I'm crazy for my daughter. To me, she is the perfect baby. She is so sweet and happy, and is mostly a joy to care for throughout the day.
Our one problem, my only complaint, is that she isn't sleeping through the night yet. Nevermind that only 16% of babies regularly do at this age, I've also read the foolproof techniques of more experienced mothers, and numerous books and articles that assure me that my child is fully capable of sleeping a full night if only she had a parent that would do it right. What 'it' is... well, there are numerous different theories.
It's so much easier when she does it on her own. No complicated questions to ask when my brain is running at half capacity, just both of us waking up fresh and rejuvenated-who cares where we were slept? For the last two nights I've enjoyed the luxury of being woken in the night only once, and to find her back asleep by the time I reached the nursery door. Tonight, though, was different. I laid in my warm bed and listened, hoping the plaintive cries would subside into sleep. Instead, they grew shriller and more insistent, so I launched out of bed and did my zombie stumble through the cold hall into the toasty nursery. There was an empty bottle and a full diaper to be tackled, and the parenting advice began replaying in my head. Don't turn on the light- how do you change a dirty diaper in the dark? Don't make eye contact. I filled the bottle in the dark, then did the diaper/clothing change as quickly as I could to get the lights off again, then Little Miss was put back to sleep. I was barely tucked in my own bed when the cries resumed. Too much eye contact! I took too long getting fresh jammies on her!

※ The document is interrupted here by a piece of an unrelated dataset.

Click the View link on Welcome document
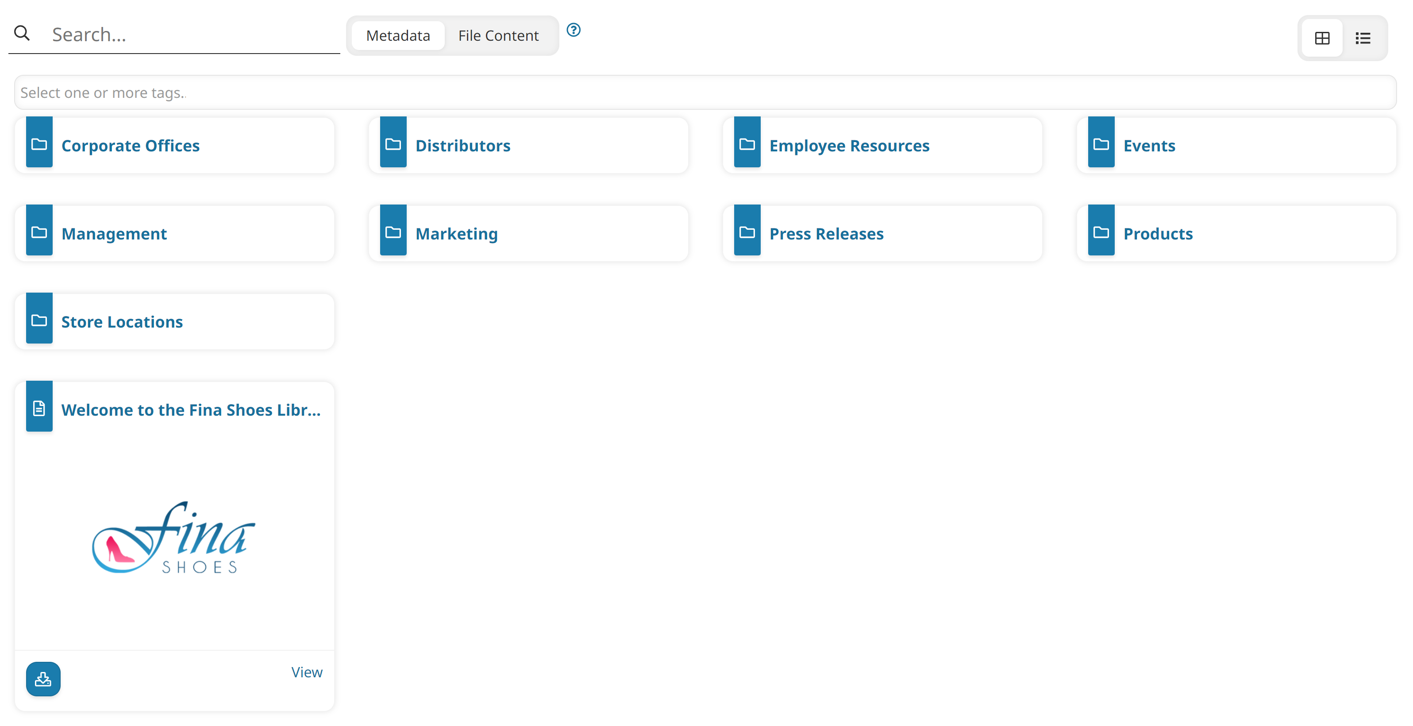The height and width of the screenshot is (726, 1413). [308, 672]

Back in the nursery, I refill the bottle and settle her back in the crib. I only make it halfway down the hall this time. The crying starts again, and with it, the internal dialogue. If I take her to my bed, we can both sleep in. But what about friends who have warned from experience never to do that? I've read the books on 'the family bed'- it's natural and many societies keep kids in the bed for years. But Dr. Laura firmly advises to kick that kid into their nursery to preserve your marriage. Still, how good can my marriage be when I'm sleep-deprived and grumpy? And she is only 8 months old. So tiny and all she wants is to snuggle up in a warm bed with her Mommy. If my little darling is best able to sleep when comforted by the proximity to give Daddy a series of kicks, or to reach out and yank a fist full of Mommy's hair, then who am I to banish her to a little caged bed all on her own?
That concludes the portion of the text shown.